Direct Evaluation of Vapour-Liquid Equilibria by Molecular Dynamics using Gibbs-Duhem Integration

Abstract

An application of the Gibbs-Duhem integration [D. A. Kofke, J. Chem. Phys., 98, 4149 (1993)] for the direct evaluation of vapour-liquid equilibria by molecular dynamics is presented. The Gibbs-Duhem integration combines the best elements of the Gibbs ensemble Monte Carlo technique and thermodynamic integration.

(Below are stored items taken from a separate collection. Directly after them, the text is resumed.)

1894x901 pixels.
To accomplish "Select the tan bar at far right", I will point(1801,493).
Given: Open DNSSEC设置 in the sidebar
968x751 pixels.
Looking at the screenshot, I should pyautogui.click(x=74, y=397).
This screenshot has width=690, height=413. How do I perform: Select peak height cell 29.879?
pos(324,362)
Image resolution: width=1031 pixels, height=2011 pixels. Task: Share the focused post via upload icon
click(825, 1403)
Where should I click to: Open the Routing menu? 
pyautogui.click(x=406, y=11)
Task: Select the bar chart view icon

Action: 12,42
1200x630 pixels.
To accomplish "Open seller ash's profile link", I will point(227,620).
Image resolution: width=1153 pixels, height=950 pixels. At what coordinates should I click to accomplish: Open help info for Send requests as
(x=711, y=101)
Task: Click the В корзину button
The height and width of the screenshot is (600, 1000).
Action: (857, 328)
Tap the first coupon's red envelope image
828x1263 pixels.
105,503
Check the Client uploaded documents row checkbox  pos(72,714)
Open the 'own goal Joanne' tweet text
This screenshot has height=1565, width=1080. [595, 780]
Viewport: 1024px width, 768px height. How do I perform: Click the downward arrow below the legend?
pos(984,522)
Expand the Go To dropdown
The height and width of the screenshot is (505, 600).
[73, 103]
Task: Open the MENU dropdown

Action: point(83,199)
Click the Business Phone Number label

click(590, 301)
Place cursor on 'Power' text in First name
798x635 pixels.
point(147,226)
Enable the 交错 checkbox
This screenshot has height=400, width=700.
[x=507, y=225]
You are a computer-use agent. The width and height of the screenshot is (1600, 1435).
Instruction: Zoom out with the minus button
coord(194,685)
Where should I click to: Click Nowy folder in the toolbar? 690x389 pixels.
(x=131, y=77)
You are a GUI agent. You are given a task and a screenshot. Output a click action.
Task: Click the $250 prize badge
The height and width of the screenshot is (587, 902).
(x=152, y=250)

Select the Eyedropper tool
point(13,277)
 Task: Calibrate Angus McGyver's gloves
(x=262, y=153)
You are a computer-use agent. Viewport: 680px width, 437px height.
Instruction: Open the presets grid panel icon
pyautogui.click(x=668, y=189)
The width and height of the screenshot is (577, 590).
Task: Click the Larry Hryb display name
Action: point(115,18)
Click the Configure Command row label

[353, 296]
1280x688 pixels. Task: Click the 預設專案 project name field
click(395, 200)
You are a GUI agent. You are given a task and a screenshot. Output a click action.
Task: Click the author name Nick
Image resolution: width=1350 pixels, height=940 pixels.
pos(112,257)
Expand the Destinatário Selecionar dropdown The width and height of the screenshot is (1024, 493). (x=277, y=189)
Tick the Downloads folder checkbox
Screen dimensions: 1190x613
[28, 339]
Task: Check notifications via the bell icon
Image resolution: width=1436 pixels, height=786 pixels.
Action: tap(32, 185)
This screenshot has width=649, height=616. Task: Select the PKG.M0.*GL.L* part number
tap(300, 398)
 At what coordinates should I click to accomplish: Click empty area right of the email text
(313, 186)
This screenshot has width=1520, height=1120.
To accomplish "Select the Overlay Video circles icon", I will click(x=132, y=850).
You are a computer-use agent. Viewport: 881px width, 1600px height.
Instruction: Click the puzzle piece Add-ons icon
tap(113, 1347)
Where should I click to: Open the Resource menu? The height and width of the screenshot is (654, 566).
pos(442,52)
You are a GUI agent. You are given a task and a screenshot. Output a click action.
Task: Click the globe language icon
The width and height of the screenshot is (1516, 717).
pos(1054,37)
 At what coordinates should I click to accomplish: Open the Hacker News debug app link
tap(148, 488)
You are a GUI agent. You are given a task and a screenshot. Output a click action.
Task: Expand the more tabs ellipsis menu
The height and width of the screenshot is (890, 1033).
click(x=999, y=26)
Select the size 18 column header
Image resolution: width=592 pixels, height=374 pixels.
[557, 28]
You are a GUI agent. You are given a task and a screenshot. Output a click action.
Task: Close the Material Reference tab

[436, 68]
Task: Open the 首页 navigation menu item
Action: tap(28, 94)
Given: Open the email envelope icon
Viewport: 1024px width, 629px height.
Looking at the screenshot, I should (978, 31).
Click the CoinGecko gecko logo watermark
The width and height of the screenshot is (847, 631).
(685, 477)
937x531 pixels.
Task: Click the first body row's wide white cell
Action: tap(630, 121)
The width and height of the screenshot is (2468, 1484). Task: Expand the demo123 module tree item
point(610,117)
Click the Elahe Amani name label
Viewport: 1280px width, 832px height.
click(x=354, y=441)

Given conditions of coexistence at one coexistence point, simultaneous but independent NPT molecular dynamics simulations of each phase are carried out in succession along saturation lines. In each simulation, the saturated pressure is adjusted to satisfy the Clapeyron equation. The Clapeyron equation is a first-order nonlinear differential equation that prescribes how the pressure must change with the temperature to maintain coexistence. The Clapeyron equation is solved by the predictor-corrector method. Running averages of enthalpy and density of each phase are used to evaluate the right-hand side of the Clapeyron equation. The Gibbs-Duhem integration method is applied to a two-centre Lennard-Jones fluid of elongation 0.505. The starting coexistence point was taken from published data or was determined via the Widom test particle insertion method. Implementation of the Gibbs-Duhem integration with a thermodynamic model for the vapour phase is also presented.